Evaluation of the model prediction for different forecast horizons (left: Normalized Recall, right: Normalized Precision, higher values indicates better performance for both metrics). Results are shown separately for different grid sizes.
As shown in Figure 8, the recall performance of the model is stable as the forecast horizon increases from 1 day to 7 days. The recall performance is best for a 4 × 4 grid, and is worse for coarser as well as finer scale. However, for the precision evaluation metric, the model performance improves as the scale becomes coarser, and is best for the 5 × 5 grid. Moreover, for the finer scale grids (2 × 2 and 4 × 4), the performance improves with the increase in forecasting horizon. Interestingly, precision remains stable while recall generally remains low for 3 × 3 spatial grid size.

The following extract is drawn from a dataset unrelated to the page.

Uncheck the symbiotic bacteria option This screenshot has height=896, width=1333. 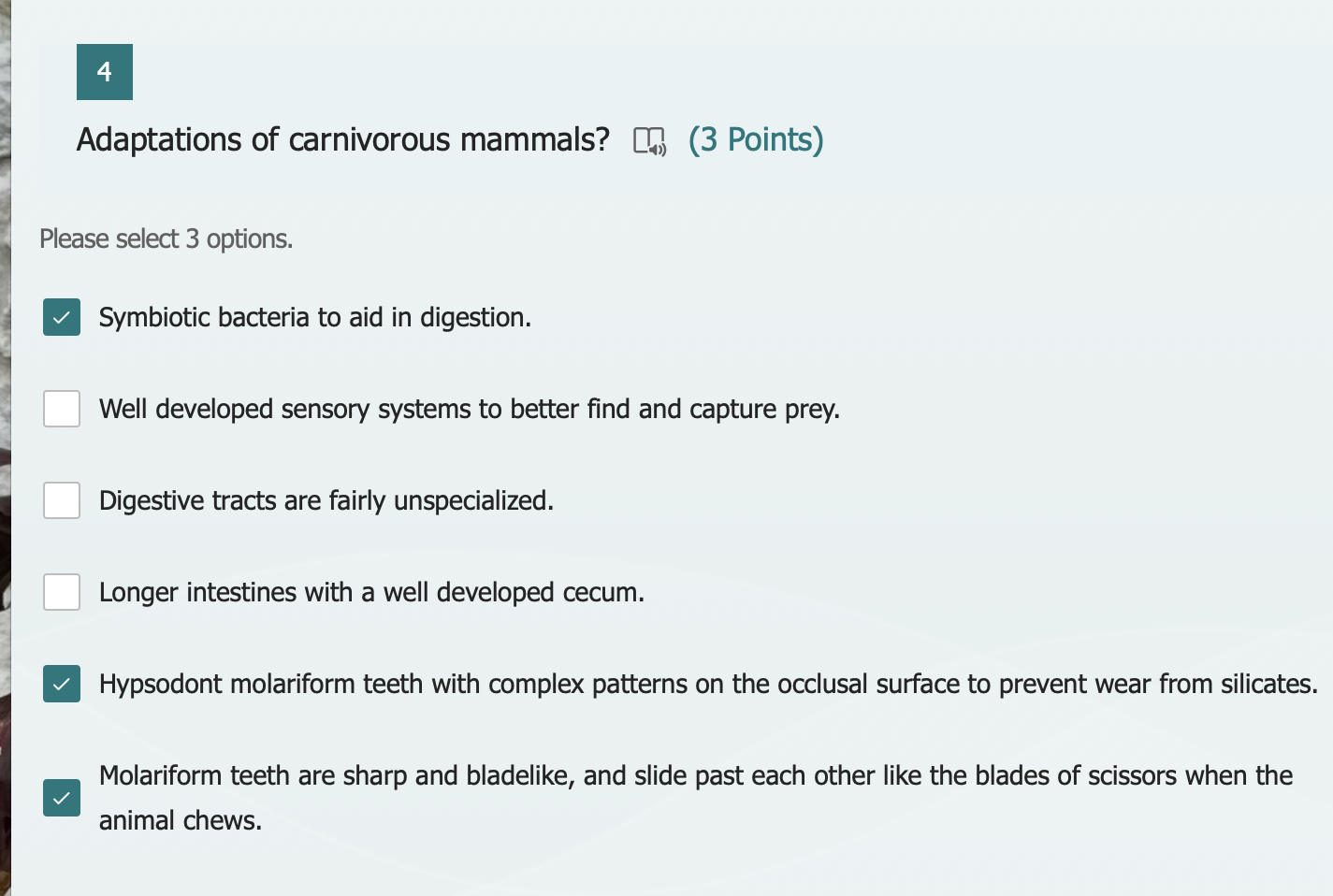click(x=61, y=317)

We can also noticed an increase in performance as the forecasting time ahead increases. For 2 × 2, there is a clear increase in performance in terms of all the evaluation measures with an increase in forecasting time ahead. For all other spatial grid sizes – 3 × 3, 4 × 4 and 5 × 5, we can see that there is an increase in performance until third forecasting timestep, after which a slight decrease in performance can be clearly seen. This can be an expected result as generally the predictive power of a model decreases as the forecasting horizon is increased.
A comparison of the model performance for seven steps ahead prediction between the weekdays and the weekends across different spatial grids is shown in Figure 7. It can be clearly seen that across different spatial grid sizes, the model performs better in forecasting the visit counts during weekdays then compare to weekends. Moreover, the precision and recall increases as the grid size (spatial scale) goes from finer to coarser with an exception of recall for 3 × 3. It can be seen that recall for this spatial grid size is more than any other spatial grid sizes.
FIGURE 7.

Evaluation of the model prediction for different grid sizes for f = 7 (left: Normalized Recall, right: Normalized Precision, higher values indicates better performance for both metrics). Results are shown separately for Weekdays and Weekends.

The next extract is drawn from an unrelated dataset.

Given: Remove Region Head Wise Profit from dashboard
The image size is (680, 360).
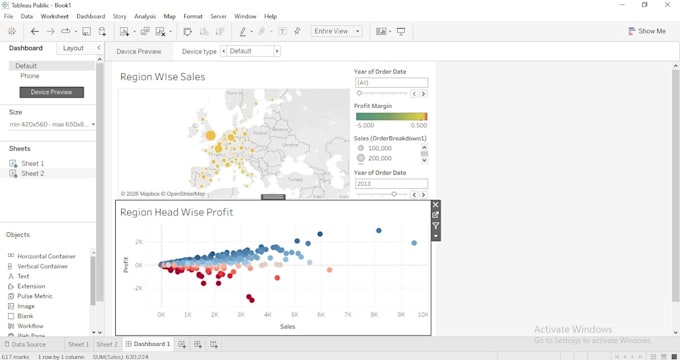Looking at the screenshot, I should (x=436, y=205).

B. PERFORMANCE EVALUATION FOR URBAN AND RURAL AREAS
In this section, we evaluate the performance of our model for urban and rural areas. Figure 9 shows the performance evaluation of the proposed model in urban and rural areas for a forecasting horizon of 7 days, with respect to different spatial grid sizes. We found a similar trend in both rural and urban areas, although the prediction performance was significantly improved in urban areas. This differences in the model performance in rural versus urban areas might be attributed to the fact that only a small number of observations was available for rural areas (see Figure 3), which also suggests that the movement of individuals in urban areas is more predictive than in rural areas.
FIGURE 9.

Comparison of the model performance on urban and rural areas, for different grid sizes for f = 7 (left: Normalized Recall, right: Normalized Precision, higher values indicates better performance for both metrics).

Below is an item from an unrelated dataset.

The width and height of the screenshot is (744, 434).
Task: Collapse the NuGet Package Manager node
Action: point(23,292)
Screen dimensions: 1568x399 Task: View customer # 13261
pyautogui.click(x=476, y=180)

C. COMPARISON WITH OTHER COMPETITIVE AND BASELINE APPROACHES
In Table 2, the performance of our proposed model was compared with that of other approaches for 5 × 5 spatial grid size at f = 7. We use the data for 10 participants for training and testing. Here for each participant, 80% is used as training data and the remaining 20% is used as validation data. The methods used for comparisons are:
ARIMA – Autoregressive integrated moving average (ARIMA), also known as Box-Jenkins model is a popular model used for time-series forecasting. It uses the historical time series for predicting future values in the series.
STResNet [35] – State-of-the-art approach that makes use of convolutional layers and residual networks for spatio-temporal prediction.
Res-ConvLSTM [36] – STResNet based variant that makes use of ConvLSTM layers for spatio-temporal predictions.
DST-Predict-Ext – Here, we make use of incorporating external meta data such as weekday/weekend and employment status into our model. This was used to check whether there is any improvement in our prediction results if we fuse the external features into our model right after the fusion layer in a sequential manner.
DST-Predict-without-Attention – Here, we switch off the attention mechanism to check the performance of the model.
TABLE 2.
Performance evaluation of our proposed model (in bold) in comparison with other approaches. Each value represents mean ± stddev. This comparison is done using the GPS data for 10 users for 5 × 5 grid size at f = 7.
The results clearly indicates that our proposed model outperforms the state-of-the-art and competitive baseline approaches in terms of normalized recall and normalized precision.
VII. CONCLUSION
Our specific contributions are following. First, we propose a system, DST-Predict which uses a sequence to sequence deep learning approach to predict the visit frequency of an individual, based on the historical GPS location data.
Second, we propose a customized loss function that takes variable weighted Mean Squared error (MSE), Mean absolute percentage error (MAPE) and Structured Similarity (SSIM). Third, we propose a scale-invariant evaluation metrics that effectively compares the performance of the model with respect to different spatial grid sizes. Lastly, experimental results on real GPS traces obtained for over 485 individuals over a period of 32 weeks for a Western New York area in United States indicates that the proposed system effectively forecast the visit counts for future forecasting horizons.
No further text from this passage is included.